Human nature has not changed a bit, nor will it ever. Extreme wealth continues to beget extreme wealth. Indifference to the poor and suffering is unabated. Corporatist fantasies that the party will go on forever displace rational conclusions to the contrary.

Wealth and political power are inseparable in America, two sides of the same coin. Progressivism gains traction only when conscience is introduced into the equation. America's current ethical climate appears conscience-free, indeed, belligerently anti-conscience...witness the panorama of war-loving, SUV driving yahoos yammering on their cell phones as they race through red lights to hearth and home in order to watch, read or listen to one Rupert Murdoch production or another. With a permanently atomized society, deliberately so rendered by the corporate media in order to deter any threat of concerted democratic action rearing it's ugly anti-corporatist head, the status quo is safe.
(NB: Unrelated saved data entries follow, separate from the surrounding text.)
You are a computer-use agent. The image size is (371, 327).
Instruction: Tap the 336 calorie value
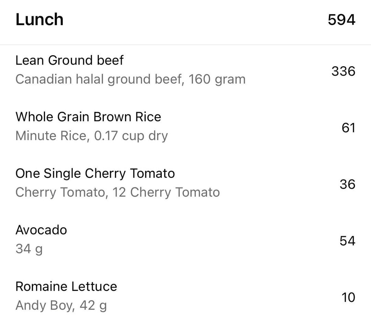tap(343, 71)
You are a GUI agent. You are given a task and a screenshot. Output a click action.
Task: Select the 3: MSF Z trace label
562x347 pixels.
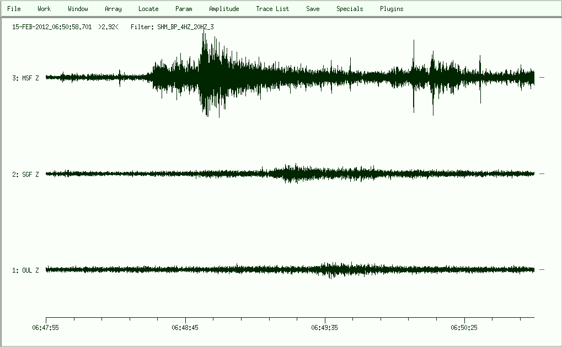26,78
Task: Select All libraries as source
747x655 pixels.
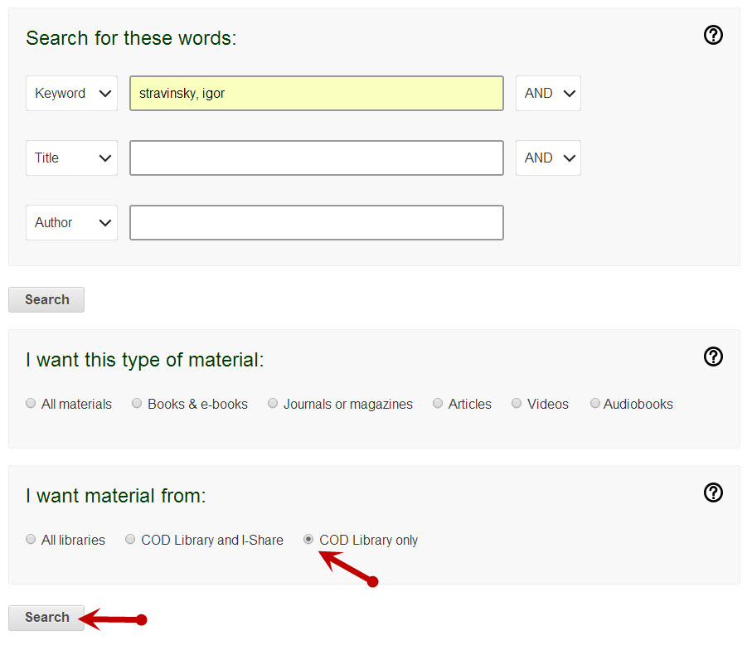Action: [32, 540]
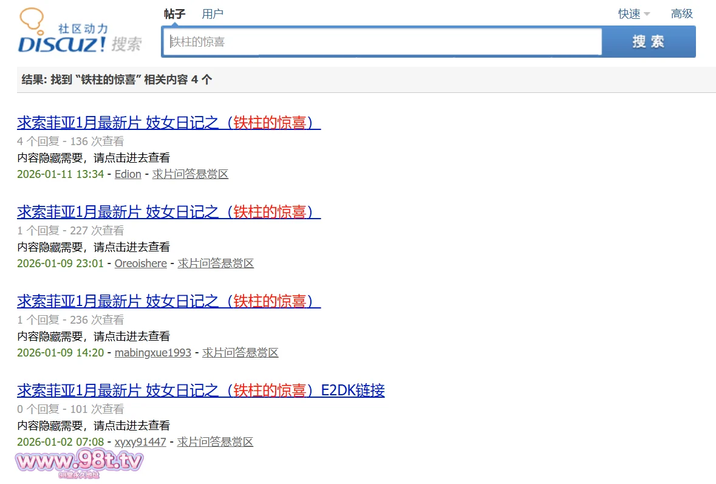
Task: Switch to the 帖子 tab
Action: (174, 14)
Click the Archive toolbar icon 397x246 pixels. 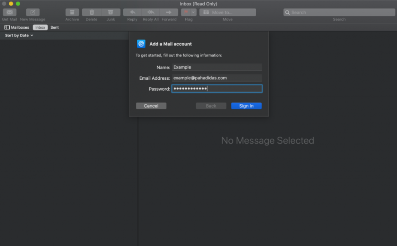point(72,12)
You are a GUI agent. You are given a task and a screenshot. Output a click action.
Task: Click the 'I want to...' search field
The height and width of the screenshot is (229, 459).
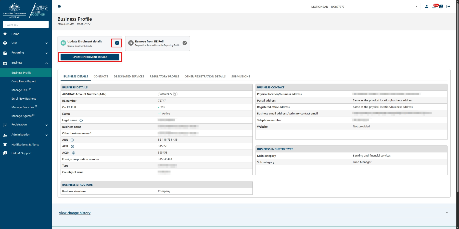(26, 25)
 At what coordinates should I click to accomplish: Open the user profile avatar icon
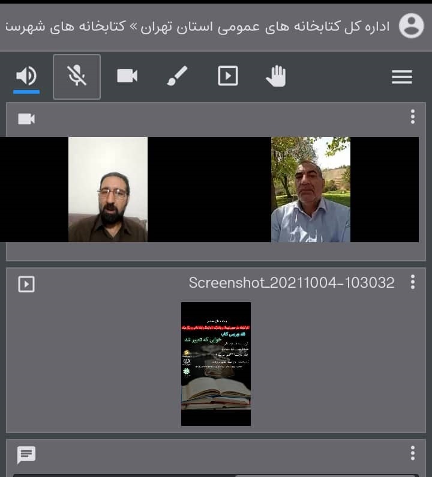coord(411,26)
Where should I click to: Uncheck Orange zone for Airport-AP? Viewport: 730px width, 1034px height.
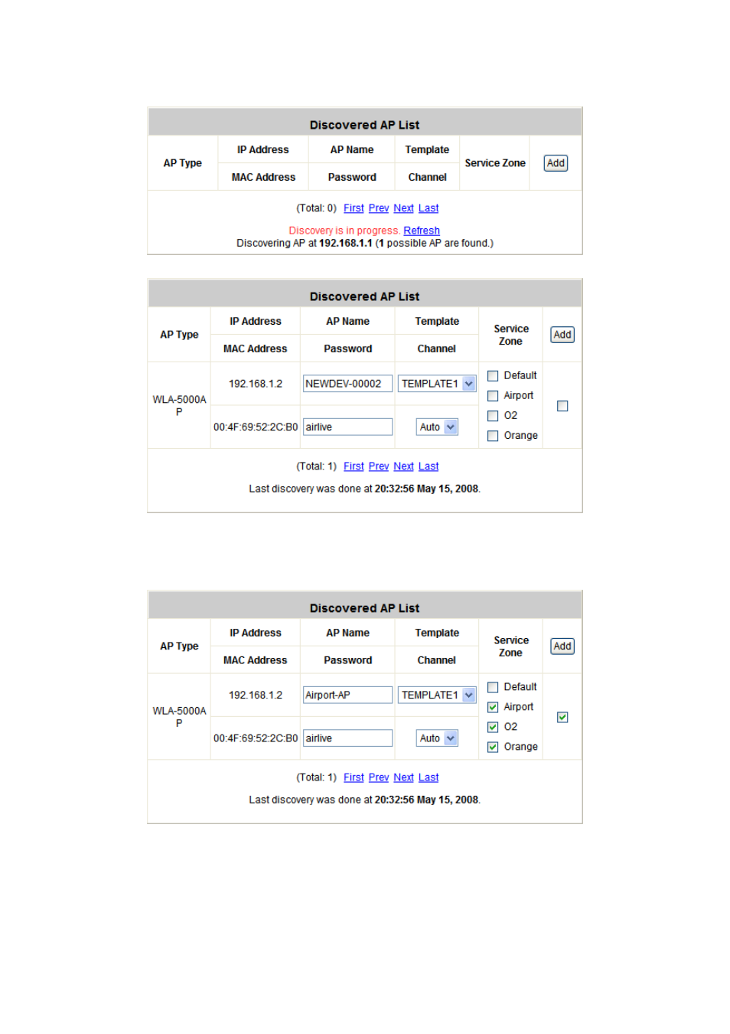pyautogui.click(x=493, y=747)
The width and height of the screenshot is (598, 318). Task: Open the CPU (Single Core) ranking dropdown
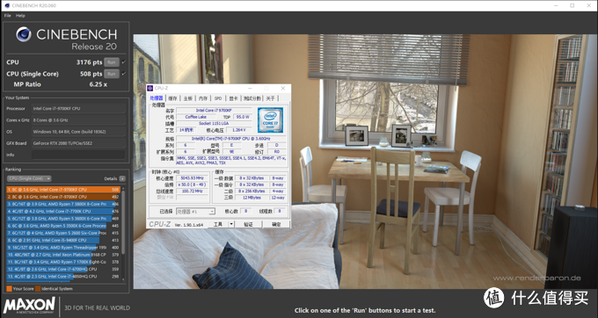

Just as the neocons fortold the necessity of another Pearl Harbor, required to provide the political critical mass to launch their plan for militarized world domination, I fear that the survival and revival of progressivism, too, will require a cataclysm, similar to the depression , to truly educate America as to the need for revolutionary change in our political system.

Of course, the neocons are gearing up for another 9/11 in order to take us further into totalitarian fascism and away from progressivism. And just like the first 9/11, they may very well succeed in getting their wish. After all, they have surely had their fair share of happy coincidences.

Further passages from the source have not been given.